▶ Exercise aim
Please edit the page excerpt below, starting with "Now, we can" and going on through "the parameter theta.", and write that part out with "posterior distribution" changed to "posterior density" each time it occurs.

▶ Page excerpt
%%

First, let’s check the convergence of the Markov chain of each parameter.
The Gelman diagnotic gives point estimates about 1, so convergence is reached.
Now, we can use the package ArchaeoPhases in order to describe the posterior distribution of the parameters.
Here we will focus on the posterior distribution of the date of interest, i.e. the parameter theta.
MCMCSample1 <- cbind(MCMC1[[1]], MCMC1[[2]])
MCMCEvent1 <- as_events(MCMCSample1, calendar = CE())
plot(MCMCEvent1[, 1], level = 0.95)
(M1 <- summary(MCMCEvent1[, 1], level = 0.95))
#> mad mean sd min q1 median q3 max start end
#> theta 1028 1028 3 1021 1027 1028 1029 1035 1025 1032
The date (mean posterior distribution) of the sunspot estimated using a simple Bayesian model that combines dates, is dates at 1028 years after Christ. This date is associated with a 95% confidence interval : [1025, 1032].

%%

▶ Given information
%%

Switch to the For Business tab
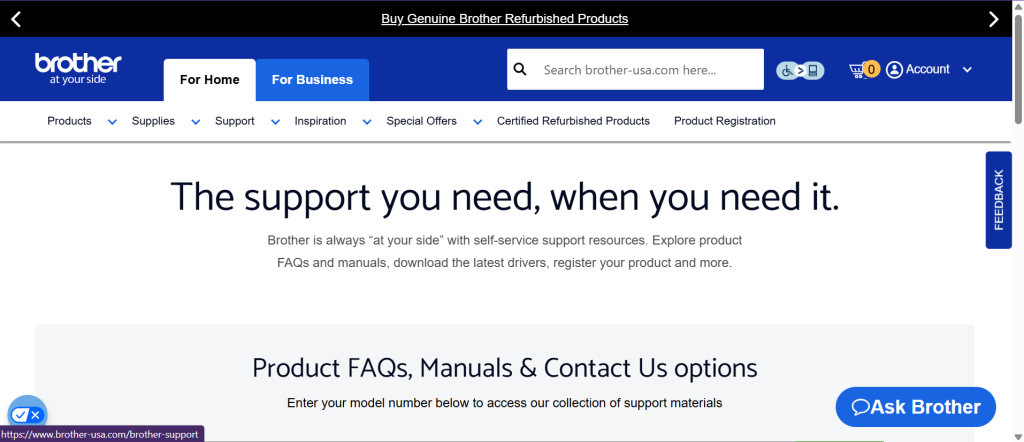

%%

▶ Task answer
Now, we can use the package ArchaeoPhases in order to describe the posterior density of the parameters.
Here we will focus on the posterior density of the date of interest, i.e. the parameter theta.